Locate all lines in the data below that hold "width" and show them.

* _RECORDS FOR THIS EXERCISE_

▶

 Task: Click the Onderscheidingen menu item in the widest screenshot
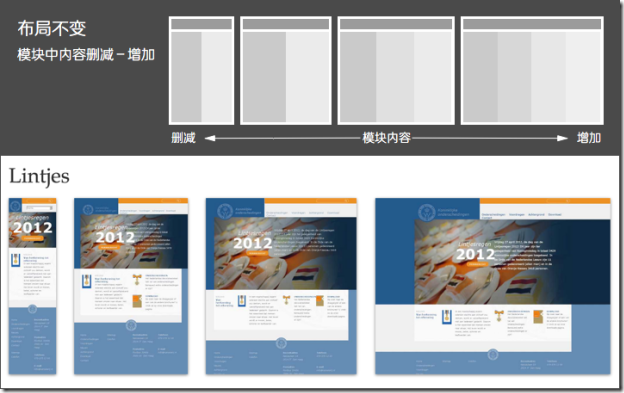pos(493,214)
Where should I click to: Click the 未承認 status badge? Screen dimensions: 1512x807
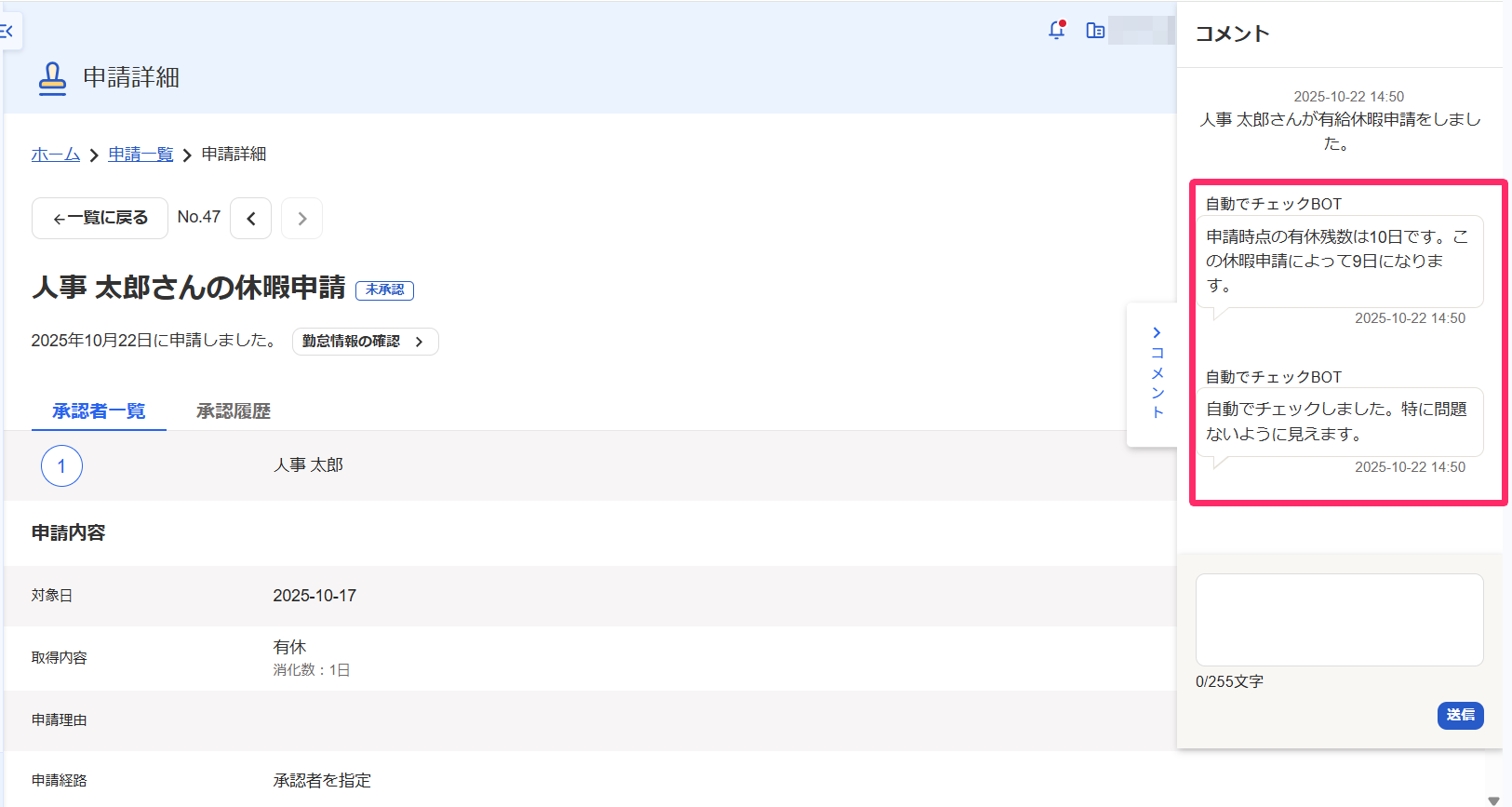[384, 290]
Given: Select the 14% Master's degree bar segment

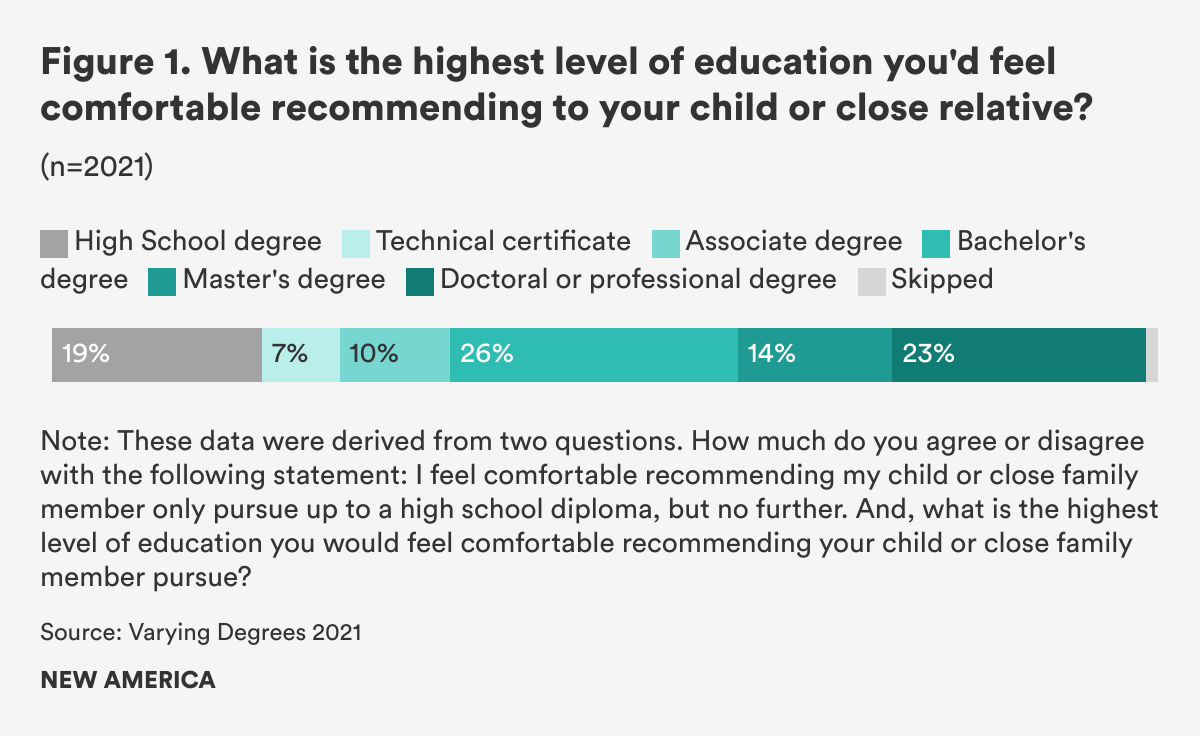Looking at the screenshot, I should [815, 354].
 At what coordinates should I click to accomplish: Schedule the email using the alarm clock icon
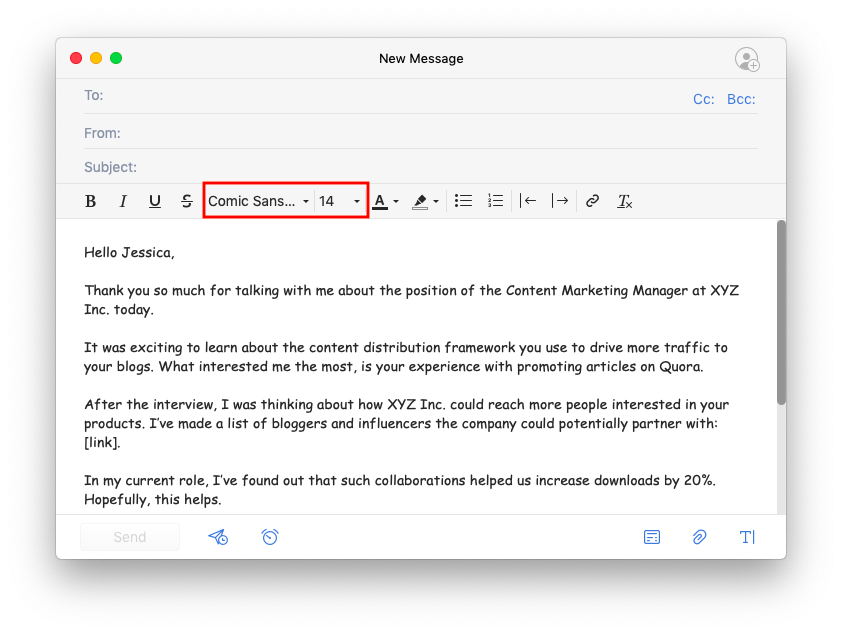coord(270,537)

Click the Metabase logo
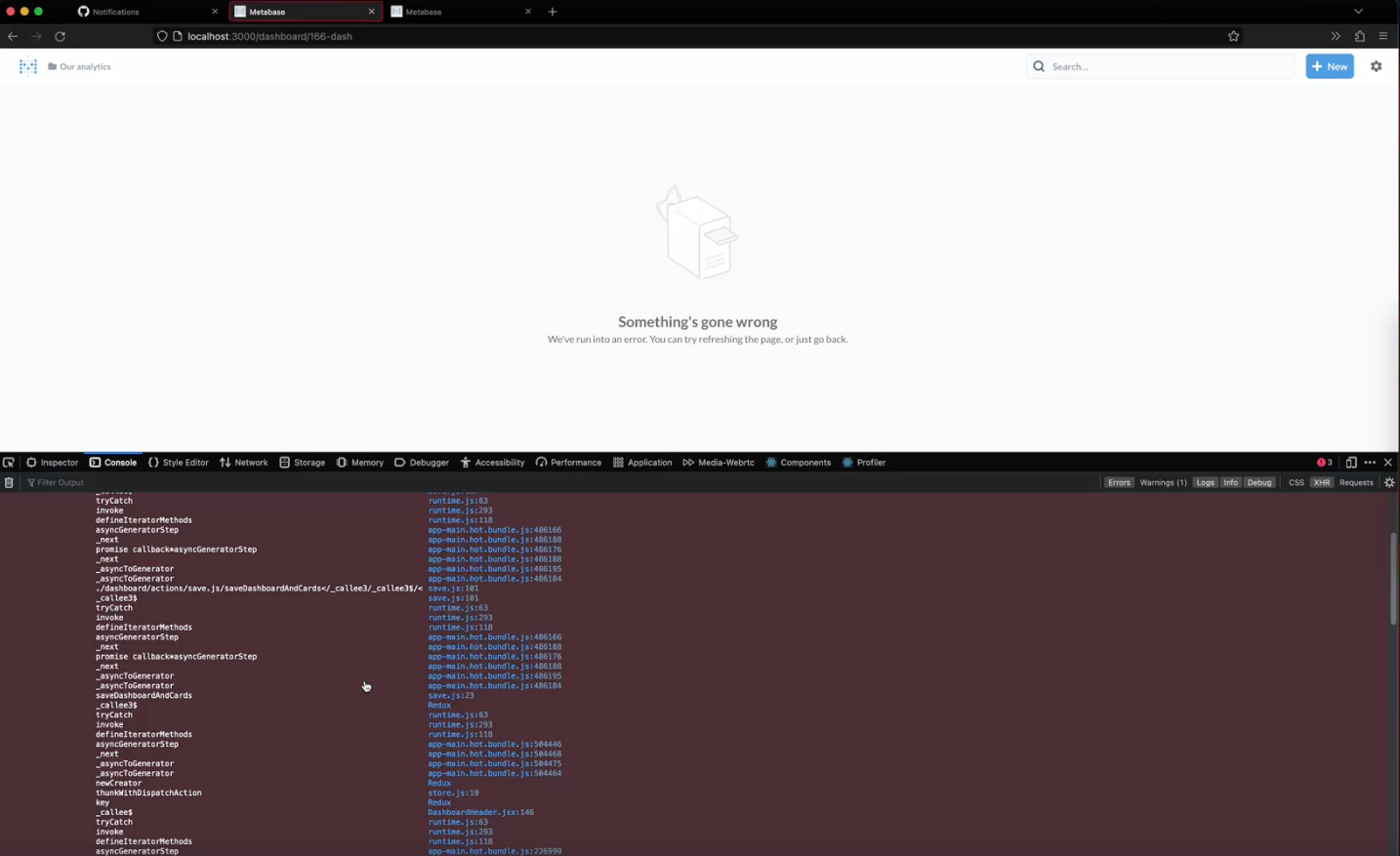tap(27, 65)
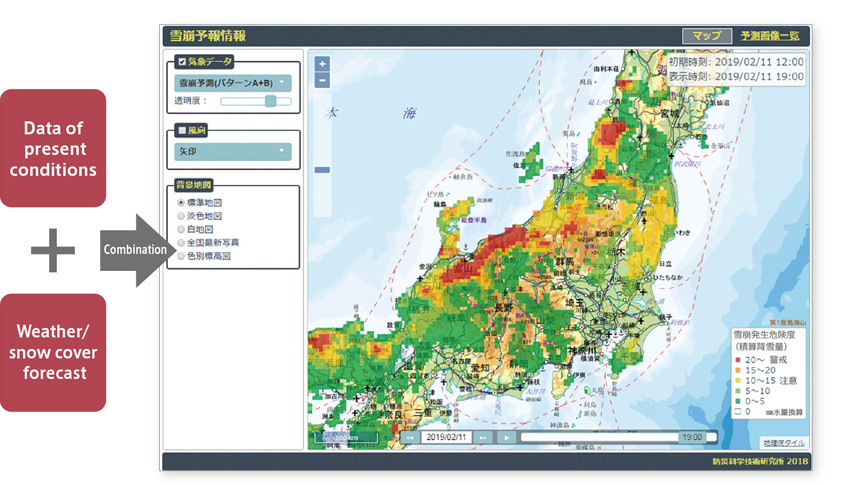Switch to the マップ tab

pyautogui.click(x=707, y=36)
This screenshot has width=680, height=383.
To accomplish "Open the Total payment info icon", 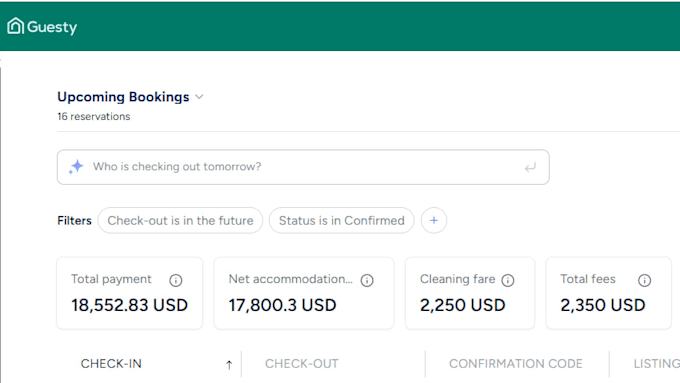I will coord(176,280).
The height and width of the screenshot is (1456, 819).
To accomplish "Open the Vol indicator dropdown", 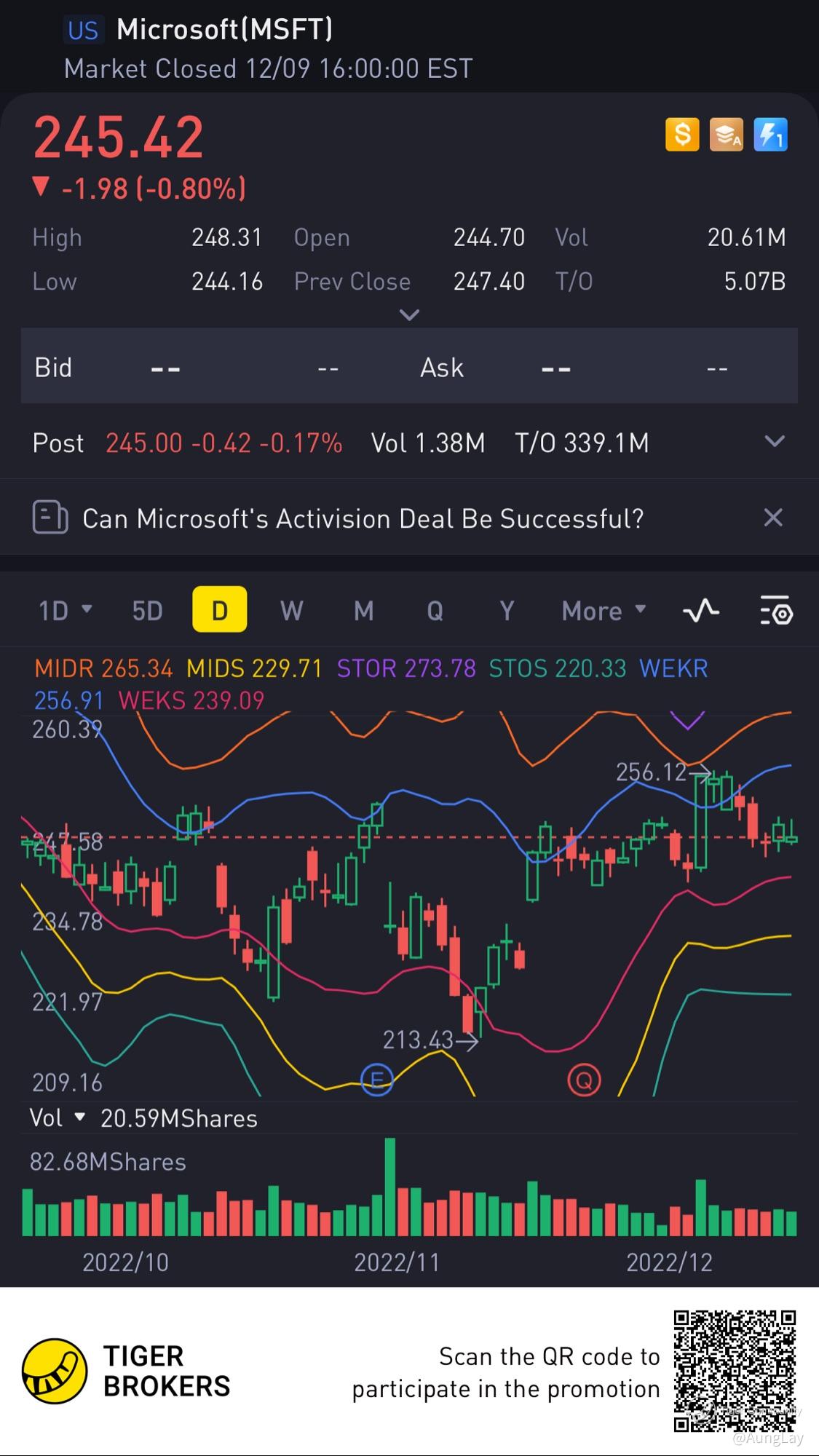I will [x=58, y=1117].
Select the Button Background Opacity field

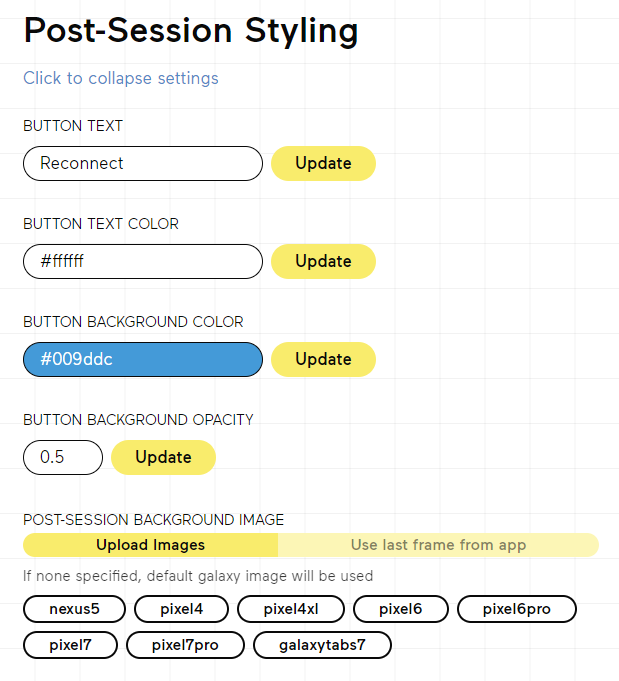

◀

* _REPLY_
This screenshot has width=680, height=383.
The height and width of the screenshot is (1456, 819).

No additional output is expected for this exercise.